Holes in the cloud
1 November 2012 | 0
Many of the IT industry’s biggest names in cloud services have seen their reputations tarnished by service outages in the last twelve months.
From Microsoft to Google, Apple to Amazon, they’ve all fallen over at some point, illustrating in the process the danger for cloud-using customers of depending too much on any one remotely delivered service. At the same time, the business case for adopting cloud-based services remains attractive – reduce overheads, move capital expenditure to operating expenditure, improve flexibility and adapt to market conditions quickly – and Irish companies haven’t been slow to jump on board.
"There’s much more choice now when it comes to cloud-based offerings and companies now have access to lots of interesting new ways to get to the market quickly and provide IT back to the business in the most cost effective manner," said Tony Quinn, sales director of IT services company Arkphire.
"We’re increasingly seeing that when the business case for a project goes up to the board for approval, it almost invariably gets bounced back with the instruction to see if a more cost effective way to deliver it using cloud providers can be found. We respond to that by helping companies to understand which applications they should manage themselves, and which they should look for cost effective remote suppliers such as cloud service providers."

(Entries on where items appear)
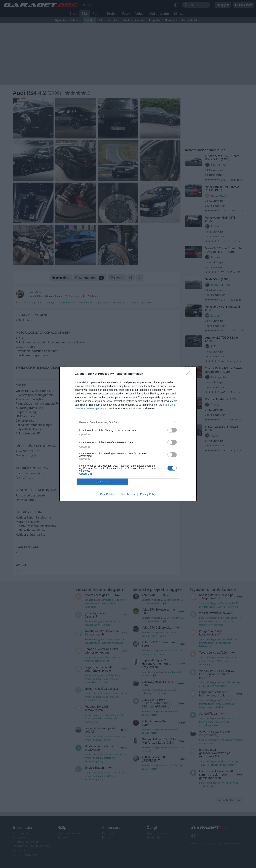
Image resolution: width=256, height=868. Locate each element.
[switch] (172, 430)
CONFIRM (102, 482)
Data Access (128, 494)
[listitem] (128, 422)
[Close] (190, 374)
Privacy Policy (148, 494)
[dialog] (128, 434)
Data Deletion (108, 494)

[DO THIS]:
Continue the article on cloud service outages, starting after its final paragraph.

[ANSWER TO THIS EXERCISE]:
According to Quinn, an important first step is for the IT department in an organisation to take a hard look at the applications they are supporting, and ask which ones are revenue generating and are really critical to the business, and which ones sit around the edges, like payroll, CRM and email.
"These applications round out the IT service but aren’t core. What we’re seeing is that if they can put these out into the cloud, they are," he said.
While opting to use cloud-based services and infrastructure undoubtedly offers many business benefits, there are some potential problems too, and foolish is the company that thinks these don’t represent significant threats. The most pressing issue, of course, is what happens if and when the service falls over.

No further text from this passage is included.